Left 4 Dead 2

Left 4 Dead 2

Fairfield Terror - TRS No Mercy Remake
Warhawk 8 Dec, 2023 @ 12:41am
Fairfield Terror (L4D1 Beta No Mercy). Quality: 8.5/10, Difficulty: 6/10, Length: Medium. Played On Expert.
Fairfield Terror (L4D1 Beta No Mercy) is an excellent recreation of the original Turtle Rock Studio/Left 4 Dead 1 Beta ‘No Mercy’ campaign. Complete with custom remade versions of the original assets, voice lines, sounds, etc. As well as the original dark lighting, filter overlays, glitches, issues, and all.

The attention to detail is excellent, with Fairfield Terror even including the Beta Alarm Car, and even allowing you to break the rotating spotlights on the rooftop Finale. Excellent stuff.

Whilst I purely rate Custom Maps based on Quality of gameplay/overall enjoyment and relative Difficulty, if I were rating this map for visuals and atmosphere; Fairfield Terror would definitely be a 10/10. I loved exploring all of the little side areas that were altered/cut from the final version of No Mercy.

And likewise, for accuracy of this recreation compared to the original Left 4 Dead 1 Beta version of No Mercy, I'd have to give Fairfield Terror a 10/10.

Gameplay-wise, however, Fairfield Terror has issues that make it a little worse than vanilla No Mercy overall. Which is entirely logical and understandable, considering that this is intended to be a faithful recreation of a pre-release version of the campaign. However, for fairness' sake, this *will* impact my review and rating of Fairfield Terror, so keep that in mind.

Also note as a frame of comparison, that I rate vanilla No Mercy 9/10 for Quality, 7/10 for Difficulty, and Medium for Length.

Compared to No Mercy, this version of the map has much darker lighting and filters. Which whilst looking great visually and making the campaign feel more atmospheric and spooky, this also makes it harder to actually see and play the game at times.

The Chapter 3 lift Crescendo notably no longer exists, and in its place is an optional Crescendo caused by shooting the gas station’s gas pumps. This effectively means that there’s only 2 true Crescendos on Fairfield Terror, compared to No Mercy’s 3, thus making this campaign easier and less interesting comparably.

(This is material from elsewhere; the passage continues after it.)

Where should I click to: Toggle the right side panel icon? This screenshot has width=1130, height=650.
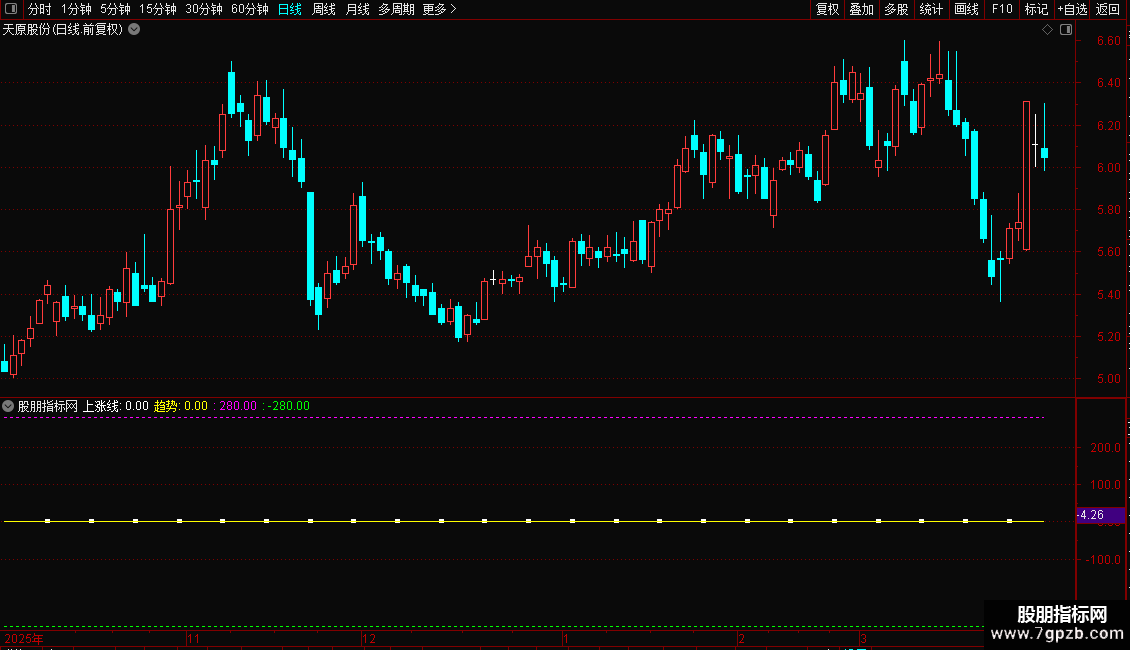tap(1066, 30)
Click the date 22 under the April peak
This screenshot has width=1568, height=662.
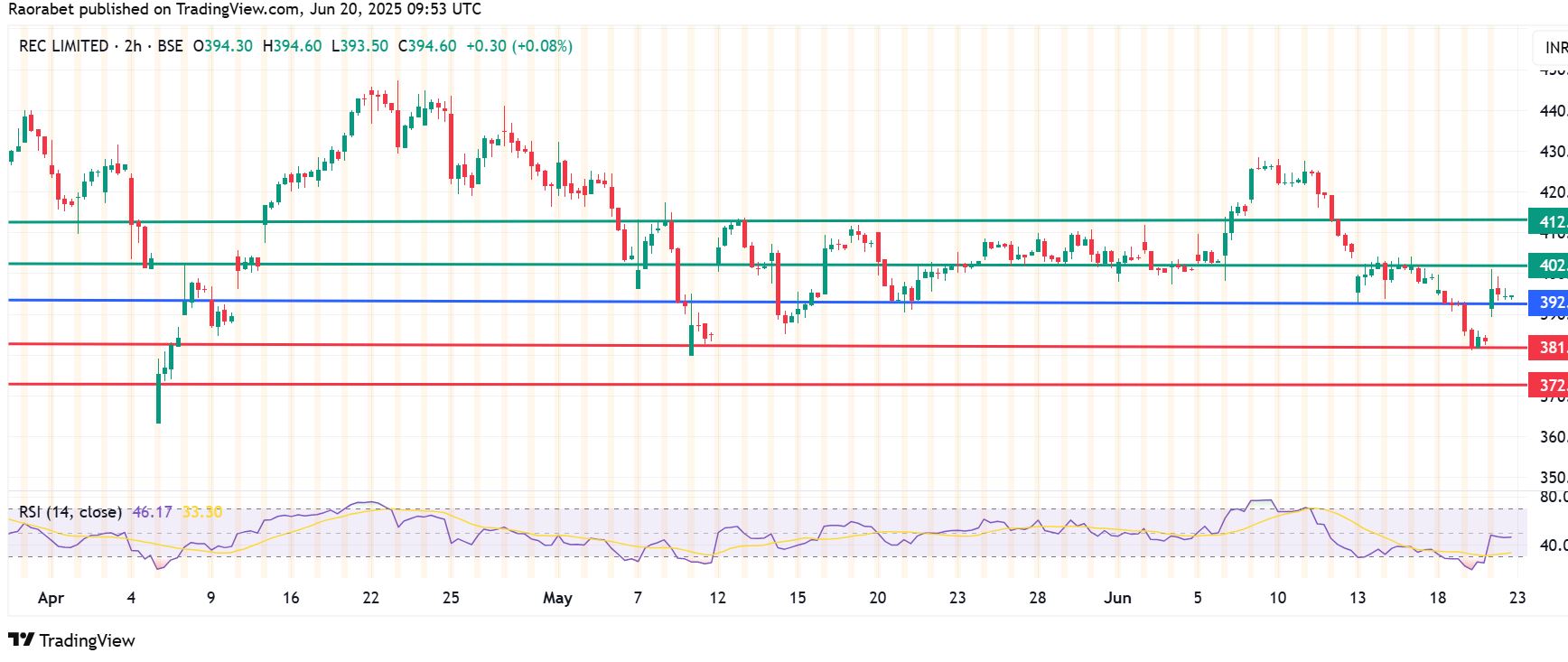370,598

There is also more ‘jank’ and glitches on Fairfield Terror, for example there are places where Special Infected can become stuck and take up one of the 3 Max Alive Special Infected slots (lowering the difficulty variably), there are places where Tanks can get stuck and suicide due to Frustration (such as the first Tank on the Finale during our playthrough), the classic glitch of falling through the elevator by ‘Going AFK’ has been faithfully recreated in this version of the campaign, and the Finale helicopter is a physical moving entity that you can get pushed off of/fall out of (which happened to someone on our playthrough). Comparably, No Mercy fixes/removes/changes all of these things, which makes the experience more standardized and streamlined throughout.

And one of the biggest differences between Fairfield Terror and No Mercy, is of course the Finale area being designed much differently.

Fairfield Terror’s Finale is a very easy and standard Defend-Tank-Defend-Tank, just like No Mercy’s.

All of the usual holding and cheese spots from No Mercy exist on this version, with many of them actually working even better than they do in the retail version. There are also even more cheese spots present in this version (many of which are the same as they appear in the original version of No Mercy still present on Left 4 Dead 1).

The Finale area is also much more complex and vertical overall, which results in the AI pathing notably being worse for Common Infected, Specials, and Tanks in some locations.

The spawning locations for the Infected are also less variable in the Finale area, which effectively results in almost all of the Commons attacking from a single predictable area, the Specials spawning all over the place randomly and often having minimal support from the Commons, and the Tanks potentially spawning in areas where they get stuck and immediately suicide due to Frustration (which happened to the first Tank on our playthrough).

Besides these issues, Fairfield Terror plays extremely similarly to vanilla No Mercy, with there being the same Alarm Car locations, a similar number of Witches and Tanks, and similar weapon/pickup locations and frequencies.

Ultimately, Fairfield Terror is an excellent fan-made recreation of the original Left 4 Dead 1 Beta version of No Mercy. However, this includes both its pros and its cons. And whilst I absolutely love the look and the classic, creepy feel of this Custom Map overall, I'd be lying to you if I said that it played as well as the retail version of No Mercy. Because of this, I was originally going to give Fairfield Terror an 8/10 for Quality, but I simply had to bump it up to an 8.5/10 for the visuals, accuracy, attention to detail, and the creepy atmosphere that it provides.


For some other custom flavour variants of No Mercy, you should also check out 'No Mercy Rehab' (an interesting rework that is effectively a sidegrade to vanilla No Mercy, which I previously rated 9/10 for Quality), and 'Reverse No Mercy' (exactly what it sounds like, but with some extra surprise twists, which I previously rated 8/10 for Quality).